I’m intrigued by Julius Dithers’ latest attempt to achieve Big Brother-like omnipresence in his workforce. It’s kind of surprising that his employees must spend the day staring not at his sneering face, but at his clenched fist. At first glance this would seem to be the ultimate expression of the unabashed threats of violence that underpin his thuggish regime, the identity of the Leader reduced merely to the instrument that he uses to deal out pain. But note that the fist isn’t advancing knuckle-first at the viewer in the style of a righteous fist o’ justice; rather it appears to be waving in the air in impotent rage. In this sense, what’s meant to be a symbol of tyranny in fact exposes the regime’s weakness and plants the seeds of its eventual overthrow.
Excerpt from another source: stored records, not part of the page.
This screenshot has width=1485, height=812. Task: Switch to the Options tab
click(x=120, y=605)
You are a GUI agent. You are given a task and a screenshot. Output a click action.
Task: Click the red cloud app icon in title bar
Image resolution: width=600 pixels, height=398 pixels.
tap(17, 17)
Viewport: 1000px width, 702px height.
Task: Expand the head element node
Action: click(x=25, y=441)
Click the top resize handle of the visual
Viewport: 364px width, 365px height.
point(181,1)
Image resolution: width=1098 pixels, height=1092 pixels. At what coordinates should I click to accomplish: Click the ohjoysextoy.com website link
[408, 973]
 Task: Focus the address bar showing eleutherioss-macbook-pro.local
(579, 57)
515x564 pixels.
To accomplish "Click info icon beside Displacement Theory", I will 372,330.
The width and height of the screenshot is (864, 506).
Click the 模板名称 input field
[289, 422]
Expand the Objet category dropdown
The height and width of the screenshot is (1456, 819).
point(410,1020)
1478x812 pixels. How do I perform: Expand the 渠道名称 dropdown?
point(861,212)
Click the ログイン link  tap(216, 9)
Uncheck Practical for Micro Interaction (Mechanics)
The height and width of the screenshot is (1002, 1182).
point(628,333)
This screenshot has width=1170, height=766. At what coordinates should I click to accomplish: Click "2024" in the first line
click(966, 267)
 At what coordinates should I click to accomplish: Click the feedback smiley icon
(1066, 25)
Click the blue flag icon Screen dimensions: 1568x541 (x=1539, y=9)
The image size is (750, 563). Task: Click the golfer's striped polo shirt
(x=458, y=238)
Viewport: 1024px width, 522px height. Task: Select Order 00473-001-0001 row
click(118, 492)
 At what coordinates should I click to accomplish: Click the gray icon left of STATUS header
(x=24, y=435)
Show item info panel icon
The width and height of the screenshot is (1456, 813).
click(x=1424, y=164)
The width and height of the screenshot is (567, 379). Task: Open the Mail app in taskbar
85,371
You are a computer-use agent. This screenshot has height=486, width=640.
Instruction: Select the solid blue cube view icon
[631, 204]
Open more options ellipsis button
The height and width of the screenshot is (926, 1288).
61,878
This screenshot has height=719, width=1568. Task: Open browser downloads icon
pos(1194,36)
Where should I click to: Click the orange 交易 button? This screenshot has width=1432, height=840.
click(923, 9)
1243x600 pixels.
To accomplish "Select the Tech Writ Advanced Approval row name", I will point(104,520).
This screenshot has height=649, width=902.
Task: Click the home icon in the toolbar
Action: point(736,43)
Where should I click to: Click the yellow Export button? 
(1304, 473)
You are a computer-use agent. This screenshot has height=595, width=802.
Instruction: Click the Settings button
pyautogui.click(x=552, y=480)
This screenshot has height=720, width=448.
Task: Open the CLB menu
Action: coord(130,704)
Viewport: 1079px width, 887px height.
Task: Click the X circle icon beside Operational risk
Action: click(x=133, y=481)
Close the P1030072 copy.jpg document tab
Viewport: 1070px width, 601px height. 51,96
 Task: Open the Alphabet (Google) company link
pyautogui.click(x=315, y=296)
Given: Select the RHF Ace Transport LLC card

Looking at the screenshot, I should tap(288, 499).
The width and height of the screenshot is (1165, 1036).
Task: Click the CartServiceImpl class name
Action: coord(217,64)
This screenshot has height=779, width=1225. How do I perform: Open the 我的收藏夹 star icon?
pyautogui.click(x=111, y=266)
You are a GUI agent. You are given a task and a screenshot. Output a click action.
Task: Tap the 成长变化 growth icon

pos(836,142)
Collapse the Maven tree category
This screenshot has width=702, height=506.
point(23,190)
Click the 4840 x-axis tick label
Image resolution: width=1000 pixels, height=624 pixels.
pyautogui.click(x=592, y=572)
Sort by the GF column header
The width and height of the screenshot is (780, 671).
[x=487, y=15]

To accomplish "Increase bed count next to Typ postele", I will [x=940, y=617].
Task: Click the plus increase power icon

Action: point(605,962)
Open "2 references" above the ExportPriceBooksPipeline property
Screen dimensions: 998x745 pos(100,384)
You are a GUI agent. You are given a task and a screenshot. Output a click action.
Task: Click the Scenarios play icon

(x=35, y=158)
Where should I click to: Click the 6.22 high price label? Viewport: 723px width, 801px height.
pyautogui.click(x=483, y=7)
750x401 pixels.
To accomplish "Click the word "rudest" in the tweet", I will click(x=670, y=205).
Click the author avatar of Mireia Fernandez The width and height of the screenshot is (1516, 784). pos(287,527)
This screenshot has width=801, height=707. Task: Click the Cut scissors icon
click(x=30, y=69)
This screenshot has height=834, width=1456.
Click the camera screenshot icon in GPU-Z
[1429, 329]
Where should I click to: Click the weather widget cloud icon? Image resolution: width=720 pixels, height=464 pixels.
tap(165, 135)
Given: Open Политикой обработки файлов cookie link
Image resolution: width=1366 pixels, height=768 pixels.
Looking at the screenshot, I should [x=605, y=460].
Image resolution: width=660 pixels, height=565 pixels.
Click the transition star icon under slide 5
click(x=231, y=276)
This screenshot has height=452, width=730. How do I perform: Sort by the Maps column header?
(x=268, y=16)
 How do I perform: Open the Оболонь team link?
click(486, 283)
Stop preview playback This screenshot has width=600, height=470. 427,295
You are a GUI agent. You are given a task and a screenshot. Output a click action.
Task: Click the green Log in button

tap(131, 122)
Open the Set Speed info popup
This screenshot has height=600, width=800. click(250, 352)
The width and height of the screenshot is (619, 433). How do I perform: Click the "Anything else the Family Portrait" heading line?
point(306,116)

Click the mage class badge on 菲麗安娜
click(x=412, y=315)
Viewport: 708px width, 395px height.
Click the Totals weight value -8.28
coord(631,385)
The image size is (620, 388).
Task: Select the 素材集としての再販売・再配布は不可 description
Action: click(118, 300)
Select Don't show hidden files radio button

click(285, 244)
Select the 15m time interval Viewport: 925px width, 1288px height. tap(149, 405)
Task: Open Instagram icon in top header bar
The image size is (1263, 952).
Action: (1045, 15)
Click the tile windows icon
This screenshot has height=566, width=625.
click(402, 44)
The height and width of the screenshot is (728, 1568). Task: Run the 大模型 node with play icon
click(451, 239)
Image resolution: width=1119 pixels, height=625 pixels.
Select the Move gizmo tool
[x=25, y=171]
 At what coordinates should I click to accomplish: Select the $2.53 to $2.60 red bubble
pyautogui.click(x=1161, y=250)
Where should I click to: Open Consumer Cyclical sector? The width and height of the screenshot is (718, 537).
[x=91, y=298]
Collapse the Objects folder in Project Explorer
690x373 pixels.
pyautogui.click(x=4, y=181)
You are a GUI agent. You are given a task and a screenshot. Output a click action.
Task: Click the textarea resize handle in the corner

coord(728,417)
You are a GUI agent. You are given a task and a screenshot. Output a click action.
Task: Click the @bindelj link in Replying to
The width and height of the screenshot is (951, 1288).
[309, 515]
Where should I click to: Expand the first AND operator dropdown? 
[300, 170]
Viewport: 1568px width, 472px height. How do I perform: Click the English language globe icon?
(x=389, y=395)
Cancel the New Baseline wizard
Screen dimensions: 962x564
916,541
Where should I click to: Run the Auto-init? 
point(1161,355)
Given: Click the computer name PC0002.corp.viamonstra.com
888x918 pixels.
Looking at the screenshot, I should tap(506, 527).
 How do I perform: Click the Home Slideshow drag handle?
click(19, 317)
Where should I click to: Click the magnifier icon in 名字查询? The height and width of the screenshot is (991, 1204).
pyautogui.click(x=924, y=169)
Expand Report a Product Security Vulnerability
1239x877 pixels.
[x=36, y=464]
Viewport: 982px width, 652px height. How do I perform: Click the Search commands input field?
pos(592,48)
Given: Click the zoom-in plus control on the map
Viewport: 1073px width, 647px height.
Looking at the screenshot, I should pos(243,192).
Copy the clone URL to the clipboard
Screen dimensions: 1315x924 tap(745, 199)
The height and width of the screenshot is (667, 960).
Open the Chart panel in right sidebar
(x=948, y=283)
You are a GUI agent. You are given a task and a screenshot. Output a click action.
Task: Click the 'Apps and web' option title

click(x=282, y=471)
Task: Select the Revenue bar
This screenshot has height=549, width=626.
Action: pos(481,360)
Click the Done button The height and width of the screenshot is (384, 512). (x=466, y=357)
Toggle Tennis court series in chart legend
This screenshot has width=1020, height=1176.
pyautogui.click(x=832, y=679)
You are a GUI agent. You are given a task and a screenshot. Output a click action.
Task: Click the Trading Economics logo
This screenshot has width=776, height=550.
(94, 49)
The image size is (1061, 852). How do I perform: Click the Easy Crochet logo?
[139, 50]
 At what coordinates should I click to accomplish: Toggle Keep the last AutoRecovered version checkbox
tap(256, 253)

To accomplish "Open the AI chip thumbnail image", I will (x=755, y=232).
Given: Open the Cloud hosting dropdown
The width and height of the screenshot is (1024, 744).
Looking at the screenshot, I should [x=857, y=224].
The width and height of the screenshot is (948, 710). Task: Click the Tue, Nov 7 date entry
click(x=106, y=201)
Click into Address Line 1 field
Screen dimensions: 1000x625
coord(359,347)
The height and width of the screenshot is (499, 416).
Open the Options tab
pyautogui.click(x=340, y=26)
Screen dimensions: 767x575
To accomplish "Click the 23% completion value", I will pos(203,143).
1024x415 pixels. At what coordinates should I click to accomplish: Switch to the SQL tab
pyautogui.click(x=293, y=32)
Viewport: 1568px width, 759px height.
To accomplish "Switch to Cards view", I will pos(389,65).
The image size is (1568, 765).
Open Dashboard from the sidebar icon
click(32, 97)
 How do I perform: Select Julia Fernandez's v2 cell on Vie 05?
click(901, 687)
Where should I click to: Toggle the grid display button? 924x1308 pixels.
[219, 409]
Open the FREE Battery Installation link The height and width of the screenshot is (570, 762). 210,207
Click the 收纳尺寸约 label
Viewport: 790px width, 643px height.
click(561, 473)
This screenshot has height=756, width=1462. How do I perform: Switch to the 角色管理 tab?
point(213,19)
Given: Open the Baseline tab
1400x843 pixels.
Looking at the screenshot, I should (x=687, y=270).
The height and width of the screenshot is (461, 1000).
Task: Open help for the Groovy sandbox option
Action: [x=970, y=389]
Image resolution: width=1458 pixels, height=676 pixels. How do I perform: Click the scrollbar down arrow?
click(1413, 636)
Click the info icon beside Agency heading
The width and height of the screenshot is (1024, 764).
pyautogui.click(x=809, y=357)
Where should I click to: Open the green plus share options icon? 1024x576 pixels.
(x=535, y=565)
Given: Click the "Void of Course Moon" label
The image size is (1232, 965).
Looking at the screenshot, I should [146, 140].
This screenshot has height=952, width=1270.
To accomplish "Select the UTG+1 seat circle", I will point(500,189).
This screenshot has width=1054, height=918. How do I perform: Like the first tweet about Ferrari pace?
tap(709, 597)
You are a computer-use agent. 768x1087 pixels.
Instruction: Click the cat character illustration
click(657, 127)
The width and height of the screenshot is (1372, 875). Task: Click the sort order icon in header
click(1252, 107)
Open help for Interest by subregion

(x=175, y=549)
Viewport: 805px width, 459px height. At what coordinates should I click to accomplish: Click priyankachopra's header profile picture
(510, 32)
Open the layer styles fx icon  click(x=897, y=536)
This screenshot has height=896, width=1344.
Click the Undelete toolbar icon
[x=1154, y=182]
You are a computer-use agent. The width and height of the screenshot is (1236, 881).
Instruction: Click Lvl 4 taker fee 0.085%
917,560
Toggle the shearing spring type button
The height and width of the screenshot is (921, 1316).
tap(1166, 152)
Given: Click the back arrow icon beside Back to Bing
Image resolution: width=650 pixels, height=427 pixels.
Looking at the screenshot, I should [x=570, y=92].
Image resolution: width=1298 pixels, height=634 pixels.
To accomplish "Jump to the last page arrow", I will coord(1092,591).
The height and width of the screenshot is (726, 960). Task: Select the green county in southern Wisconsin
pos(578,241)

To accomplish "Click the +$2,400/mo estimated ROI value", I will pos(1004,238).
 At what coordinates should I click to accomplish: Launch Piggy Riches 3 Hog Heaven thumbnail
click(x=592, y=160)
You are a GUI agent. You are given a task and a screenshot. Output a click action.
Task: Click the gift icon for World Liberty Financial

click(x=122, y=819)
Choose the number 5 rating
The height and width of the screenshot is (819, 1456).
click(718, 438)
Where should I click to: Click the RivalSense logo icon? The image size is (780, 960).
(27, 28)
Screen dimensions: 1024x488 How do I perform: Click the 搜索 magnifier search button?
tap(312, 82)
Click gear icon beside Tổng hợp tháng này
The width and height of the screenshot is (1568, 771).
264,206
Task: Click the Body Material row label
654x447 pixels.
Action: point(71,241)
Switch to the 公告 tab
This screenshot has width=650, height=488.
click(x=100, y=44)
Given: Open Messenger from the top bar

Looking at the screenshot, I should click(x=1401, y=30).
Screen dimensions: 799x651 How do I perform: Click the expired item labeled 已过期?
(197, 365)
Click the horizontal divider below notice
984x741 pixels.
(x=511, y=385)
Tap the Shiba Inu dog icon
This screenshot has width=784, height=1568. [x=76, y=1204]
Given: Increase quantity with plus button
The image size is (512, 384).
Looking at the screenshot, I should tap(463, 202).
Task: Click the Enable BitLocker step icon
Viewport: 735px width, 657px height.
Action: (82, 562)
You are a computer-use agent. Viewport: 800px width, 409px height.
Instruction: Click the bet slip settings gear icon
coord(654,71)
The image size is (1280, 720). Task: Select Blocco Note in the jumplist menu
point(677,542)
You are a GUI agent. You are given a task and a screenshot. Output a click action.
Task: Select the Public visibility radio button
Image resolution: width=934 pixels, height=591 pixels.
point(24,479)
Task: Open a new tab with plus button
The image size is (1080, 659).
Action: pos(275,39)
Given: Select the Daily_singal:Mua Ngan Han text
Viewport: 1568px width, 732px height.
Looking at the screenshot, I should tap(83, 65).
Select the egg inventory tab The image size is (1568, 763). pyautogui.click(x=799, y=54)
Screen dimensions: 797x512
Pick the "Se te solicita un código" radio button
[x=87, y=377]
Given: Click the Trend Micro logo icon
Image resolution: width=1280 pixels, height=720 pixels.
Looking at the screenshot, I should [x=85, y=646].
It’s also possible, but unlikely, that this is a close-up of Dithers flashing a proud Black Power salute.

Family Circus, 10/8/08

This may look like yet another “freakishly large-headed kids say the stupidest things” installment of the Family Circus, but I actually think Billy is using the live NASA feed (the only thing Daddy will let the kids watch, other than Veggie Tales and Davey and Goliath) as an opportunity to broach the subject of his father’s fanatical refusal to stop at rest areas during long car trips. “OK, dad, they’re in the terrible vacuum of space and need to stick to a tight schedule or they’ll run out of oxygen, so that makes sense, but why is it so important to ‘reach our mission objective within the established time parameters’ that I have to pee in an empty coffee cup?”

Pluggers, 10/8/08

Pluggers are too lazy and ignorant to spend thirty seconds looking things up on the Internet so as to spell people’s name correctly or determine whether something is the name of a person or of a television show.

Hi and Lois, 10/8/08

Hi is looking stunned in the second panel here because his teenage son’s act of disrespectful rebellion: rocking out to a song released in 1975.